Data listing -
== == ==
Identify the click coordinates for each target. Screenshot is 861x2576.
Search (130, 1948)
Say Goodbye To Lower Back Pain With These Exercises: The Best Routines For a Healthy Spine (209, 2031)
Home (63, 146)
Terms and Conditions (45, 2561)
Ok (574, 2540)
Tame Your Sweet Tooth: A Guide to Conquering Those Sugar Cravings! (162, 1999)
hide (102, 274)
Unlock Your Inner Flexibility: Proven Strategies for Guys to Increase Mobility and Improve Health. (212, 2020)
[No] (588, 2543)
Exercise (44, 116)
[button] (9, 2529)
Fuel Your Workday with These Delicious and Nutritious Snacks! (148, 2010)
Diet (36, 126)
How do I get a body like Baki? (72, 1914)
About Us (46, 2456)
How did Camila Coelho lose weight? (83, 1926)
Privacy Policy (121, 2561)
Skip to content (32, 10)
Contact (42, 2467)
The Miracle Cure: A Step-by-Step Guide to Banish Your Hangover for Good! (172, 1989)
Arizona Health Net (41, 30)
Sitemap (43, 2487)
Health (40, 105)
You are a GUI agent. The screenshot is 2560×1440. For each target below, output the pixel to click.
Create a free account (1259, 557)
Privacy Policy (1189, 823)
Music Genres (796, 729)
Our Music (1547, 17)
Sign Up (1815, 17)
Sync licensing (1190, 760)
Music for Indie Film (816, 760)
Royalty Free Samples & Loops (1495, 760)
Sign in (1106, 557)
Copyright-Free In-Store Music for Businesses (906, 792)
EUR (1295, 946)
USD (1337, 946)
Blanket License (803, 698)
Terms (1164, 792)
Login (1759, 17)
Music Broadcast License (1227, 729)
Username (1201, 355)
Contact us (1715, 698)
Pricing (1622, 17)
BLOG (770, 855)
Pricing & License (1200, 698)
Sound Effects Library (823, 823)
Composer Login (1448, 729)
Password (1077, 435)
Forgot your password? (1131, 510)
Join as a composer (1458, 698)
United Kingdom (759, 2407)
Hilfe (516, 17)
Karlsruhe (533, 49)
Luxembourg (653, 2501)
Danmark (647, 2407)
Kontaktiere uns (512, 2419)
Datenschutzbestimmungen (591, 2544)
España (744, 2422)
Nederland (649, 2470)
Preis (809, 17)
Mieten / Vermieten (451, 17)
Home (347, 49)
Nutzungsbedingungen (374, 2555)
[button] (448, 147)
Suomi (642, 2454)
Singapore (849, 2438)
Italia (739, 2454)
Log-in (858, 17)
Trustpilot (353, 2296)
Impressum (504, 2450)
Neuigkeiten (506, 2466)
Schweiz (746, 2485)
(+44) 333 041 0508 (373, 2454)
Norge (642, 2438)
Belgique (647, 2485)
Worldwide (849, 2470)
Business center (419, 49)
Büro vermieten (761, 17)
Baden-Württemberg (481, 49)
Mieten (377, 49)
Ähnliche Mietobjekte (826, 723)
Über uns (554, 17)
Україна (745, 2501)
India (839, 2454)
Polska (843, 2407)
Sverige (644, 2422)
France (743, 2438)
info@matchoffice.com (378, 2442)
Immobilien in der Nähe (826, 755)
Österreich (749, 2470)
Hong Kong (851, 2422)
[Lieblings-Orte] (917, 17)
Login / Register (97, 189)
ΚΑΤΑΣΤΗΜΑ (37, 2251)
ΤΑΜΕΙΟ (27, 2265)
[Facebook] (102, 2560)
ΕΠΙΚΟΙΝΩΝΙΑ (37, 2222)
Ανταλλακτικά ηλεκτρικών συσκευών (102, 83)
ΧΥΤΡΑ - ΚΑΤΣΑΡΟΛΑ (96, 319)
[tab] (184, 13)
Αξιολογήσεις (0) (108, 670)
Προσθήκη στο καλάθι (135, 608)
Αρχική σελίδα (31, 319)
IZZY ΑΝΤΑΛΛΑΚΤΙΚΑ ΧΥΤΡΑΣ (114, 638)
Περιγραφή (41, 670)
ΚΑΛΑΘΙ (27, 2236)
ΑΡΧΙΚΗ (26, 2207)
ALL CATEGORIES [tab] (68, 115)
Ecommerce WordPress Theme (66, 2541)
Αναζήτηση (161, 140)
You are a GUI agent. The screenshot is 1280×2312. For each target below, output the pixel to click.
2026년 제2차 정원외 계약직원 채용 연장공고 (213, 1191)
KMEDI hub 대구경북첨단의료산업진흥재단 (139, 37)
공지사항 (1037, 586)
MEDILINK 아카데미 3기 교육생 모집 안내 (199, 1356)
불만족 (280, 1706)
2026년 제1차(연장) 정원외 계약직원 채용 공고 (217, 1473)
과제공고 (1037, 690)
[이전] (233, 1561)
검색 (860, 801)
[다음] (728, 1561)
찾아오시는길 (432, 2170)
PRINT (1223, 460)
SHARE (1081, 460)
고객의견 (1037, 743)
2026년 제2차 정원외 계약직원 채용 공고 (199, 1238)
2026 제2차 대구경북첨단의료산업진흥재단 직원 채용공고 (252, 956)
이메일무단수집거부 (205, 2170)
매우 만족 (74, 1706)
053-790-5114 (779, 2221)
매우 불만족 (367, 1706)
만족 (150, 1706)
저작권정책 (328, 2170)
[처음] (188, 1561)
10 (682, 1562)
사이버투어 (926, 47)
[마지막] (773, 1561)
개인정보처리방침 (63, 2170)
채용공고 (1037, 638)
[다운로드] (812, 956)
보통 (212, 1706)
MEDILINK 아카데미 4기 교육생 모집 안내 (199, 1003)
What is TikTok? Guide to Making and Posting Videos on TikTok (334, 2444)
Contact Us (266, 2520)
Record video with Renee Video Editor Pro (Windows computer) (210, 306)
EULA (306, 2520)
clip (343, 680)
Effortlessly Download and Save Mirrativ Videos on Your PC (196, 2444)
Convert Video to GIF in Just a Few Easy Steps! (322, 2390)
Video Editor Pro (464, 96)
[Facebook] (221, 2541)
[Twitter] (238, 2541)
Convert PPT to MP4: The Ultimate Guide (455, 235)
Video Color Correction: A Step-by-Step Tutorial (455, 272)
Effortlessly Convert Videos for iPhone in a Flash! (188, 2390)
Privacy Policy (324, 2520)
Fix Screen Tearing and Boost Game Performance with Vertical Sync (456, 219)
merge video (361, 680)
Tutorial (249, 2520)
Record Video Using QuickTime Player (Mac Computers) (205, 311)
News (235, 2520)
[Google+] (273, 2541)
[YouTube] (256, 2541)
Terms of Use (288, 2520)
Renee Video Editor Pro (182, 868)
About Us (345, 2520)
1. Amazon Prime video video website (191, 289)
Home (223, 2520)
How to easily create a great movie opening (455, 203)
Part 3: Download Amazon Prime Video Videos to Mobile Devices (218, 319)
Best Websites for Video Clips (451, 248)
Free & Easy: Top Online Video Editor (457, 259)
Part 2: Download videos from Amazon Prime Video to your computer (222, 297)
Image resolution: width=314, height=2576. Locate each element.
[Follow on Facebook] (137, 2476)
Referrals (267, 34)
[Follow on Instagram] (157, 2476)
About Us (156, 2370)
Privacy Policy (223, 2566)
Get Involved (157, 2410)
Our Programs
== == ==
Take the entries above and return only the lines from the one with "merge video (361, 680)" to the one with "Part 3: Download", both included, unchanged.

merge video (361, 680)
Tutorial (249, 2520)
Record Video Using QuickTime Player (Mac Computers) (205, 311)
News (235, 2520)
[Google+] (273, 2541)
[YouTube] (256, 2541)
Terms of Use (288, 2520)
Renee Video Editor Pro (182, 868)
About Us (345, 2520)
1. Amazon Prime video video website (191, 289)
Home (223, 2520)
How to easily create a great movie opening (455, 203)
Part 3: Download Amazon Prime Video Videos to Mobile Devices (218, 319)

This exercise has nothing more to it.